Latest release done in January 2023, dropping support for v10.
Next release is planned for September/October 2023 at the same time as PostgreSQL 16 to have both available at the same time.
Development work for the upcoming release in the works:
- Bug fix focus.
- Plug in into the module a yyac layer to retrieve hints from queries rather than the current code, removing weird cases where a value in a WHERE clause could be considered as a valid hint (Spoiler: it should not). WIP patch relies on psql's yyac, largely simplified, to get the work done.
- Plug in a second yyac/lex to parse the hints retrieved from the query strings. This would be kept separated from the first one to have a simpler maintenance if any yyac rules change in upstream.
- Possibility to disable indexes in queries: DisableIndex as well as possibility to define an index list for bitmap index scan, index scan and index only scans.

Areas of improvements that have been mentioned:

Force PGC_POSTMASTER GUCs in SET hints.
Store query ID in hint table rather than the normalized query. Per Horiguchi-san, it happens that we'd still need to keep a track of the normalized query to be able to look at that without pg_stat_statements.
Enforce starting relation for group node in join path.
Provide ability to force full executor/planner tree. May not be related to something pg_hint_plan could do as plan reproducibility is a larger problem when shared among backends.
Storage and reuse of plans generated by the planner. Similar to last point.
Taking in input (explain analyze, query string, plan I would like) => generate a list of hints that could be used.
Force row estimates for simple scans inside hints (Lukas F.). This may prove to be challenging as pg_hint_plan does not go this much into the planner internals and there is no specific hooks that allow this level of granularity.

Index Prefetching

Notes from Tomasz R.:

The main prefetching goal is to increase performance: we ask (OS or PostgreSQL) for page in advance to avoid waiting and have it ready when we need it later.

This is only about heap pages' prefetching; most of indices pages' should be already in RAM, so (trying to) prefetching them won't bring performance gains and'll cost syscalls. OTOH it might be useful for index-only scans, to (pre-)fetch leaf nodes, to have them ready when we want to check their predicates.
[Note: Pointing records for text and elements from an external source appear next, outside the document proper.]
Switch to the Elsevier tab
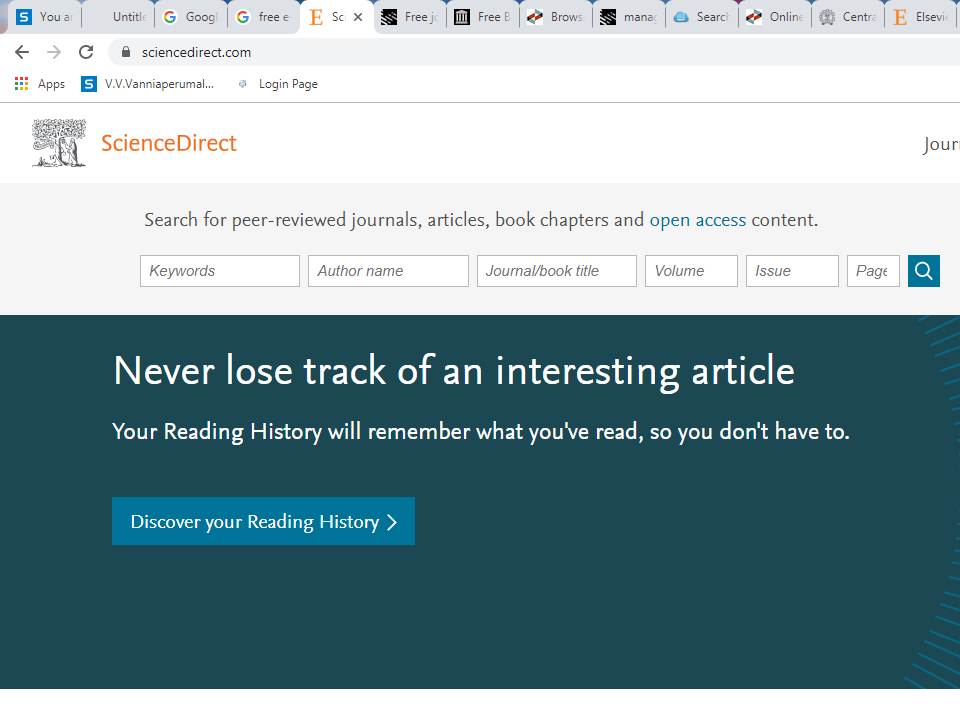The image size is (960, 720). (915, 16)
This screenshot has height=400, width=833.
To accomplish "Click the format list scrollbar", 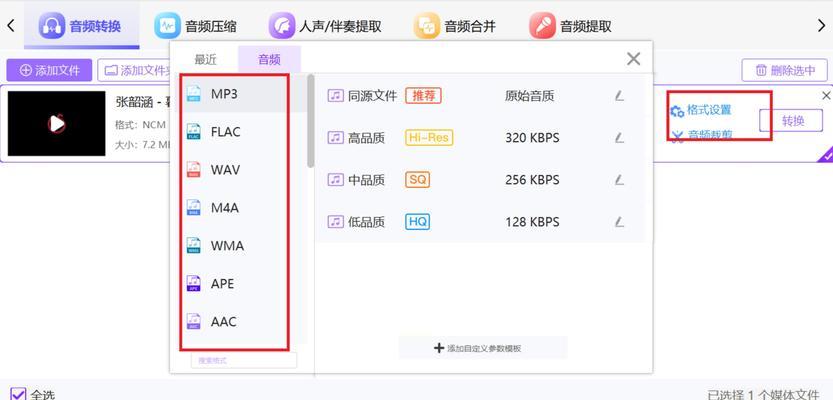I will coord(311,121).
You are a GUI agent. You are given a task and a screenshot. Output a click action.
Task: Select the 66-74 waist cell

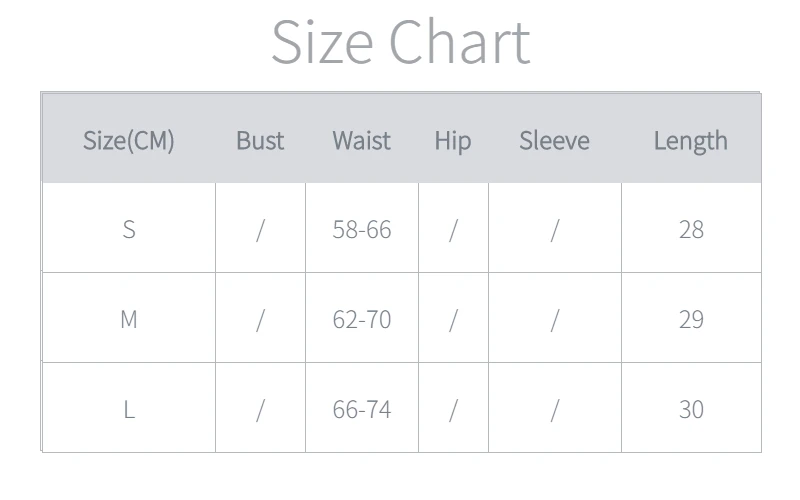[x=361, y=409]
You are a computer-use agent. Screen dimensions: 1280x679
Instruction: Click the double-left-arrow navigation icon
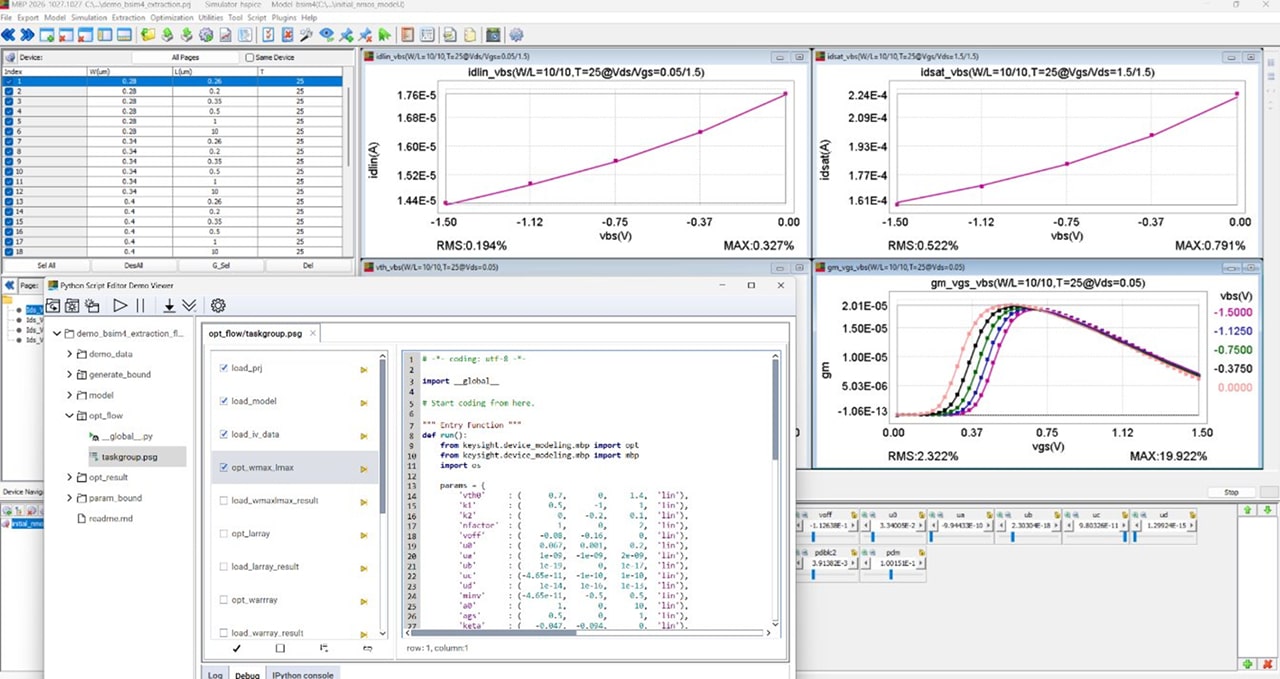[x=10, y=34]
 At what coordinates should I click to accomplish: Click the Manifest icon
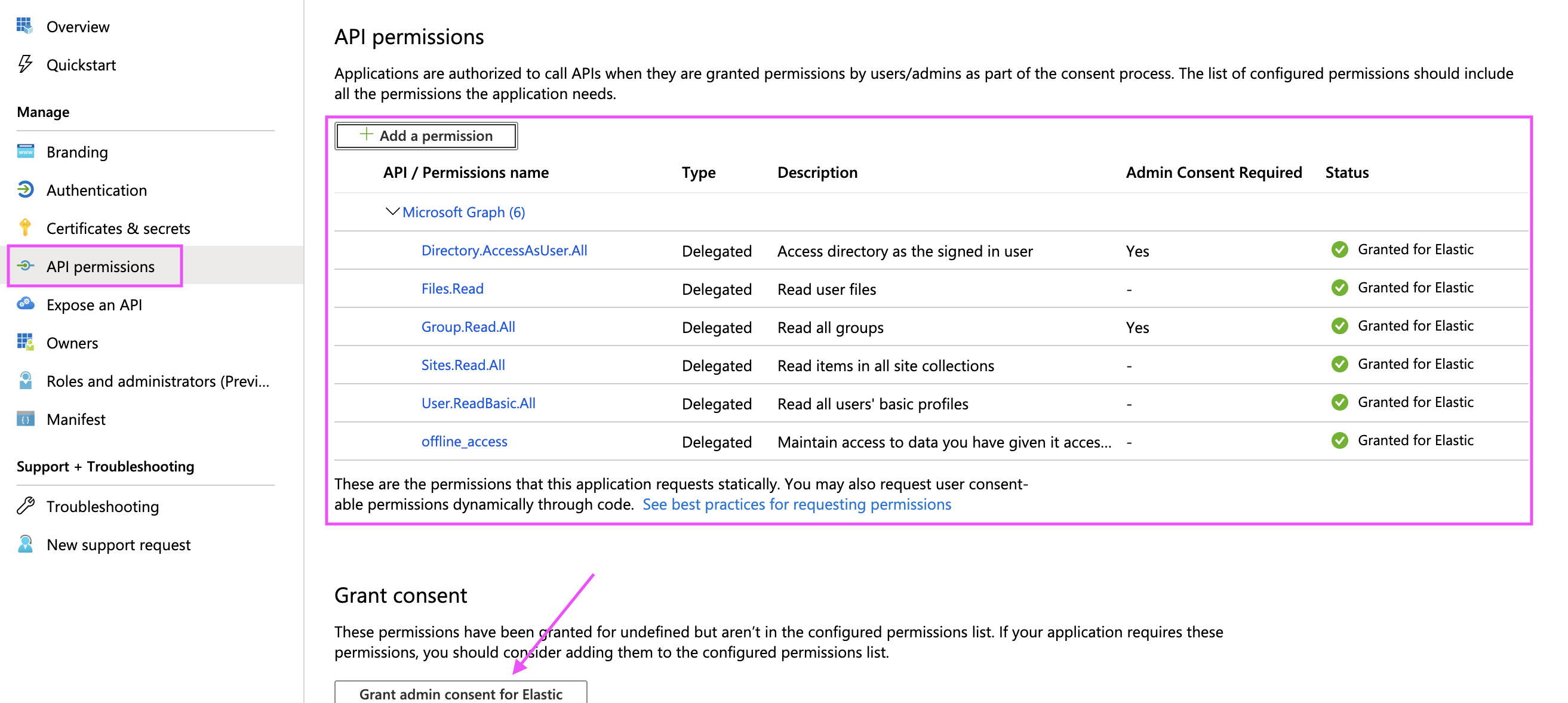tap(25, 418)
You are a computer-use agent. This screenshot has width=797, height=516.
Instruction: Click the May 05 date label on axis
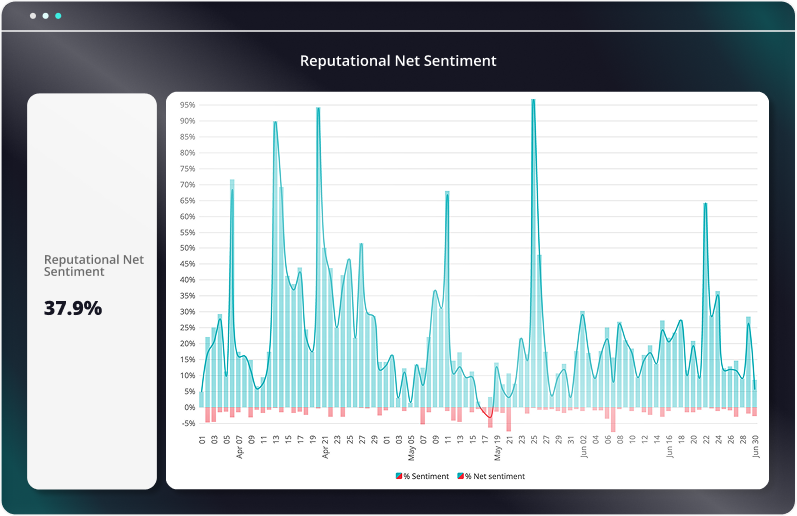click(x=411, y=445)
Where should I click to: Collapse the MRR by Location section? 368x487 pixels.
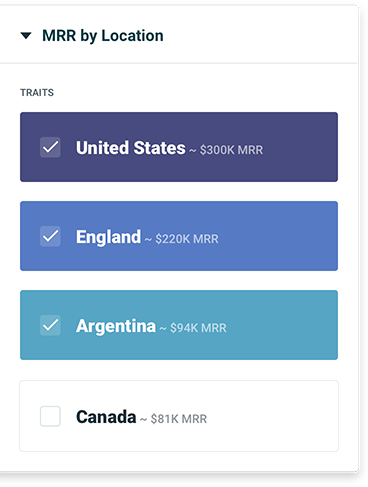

Bitmap index scan already uses prefetching when building bitmap; but other indices don't. Prefetching's ultimate goal should be to restore/bring performance of Bitmap Heap Scan for all index types. It should be possible for all indices except for GIN: it is lossy and we cannot reliably get tuple from it. The other solution would be to overuse Bitmap Scan - but this might lead to mis-optiming queries, especially without ordering. There are also differences in storing duplicates: 12 and earlier keep them in any order, 13 and later in increasing ctid order. Also, sometimes usage of bitmap scan is not possible - for example for GiST/distance queries.

When we follow index, most of IO is random. And most of algorithm/code is synchronous which means we need to wait for that page to be read. So, the more operations we need to perform on that page/tuple, the better for final gain.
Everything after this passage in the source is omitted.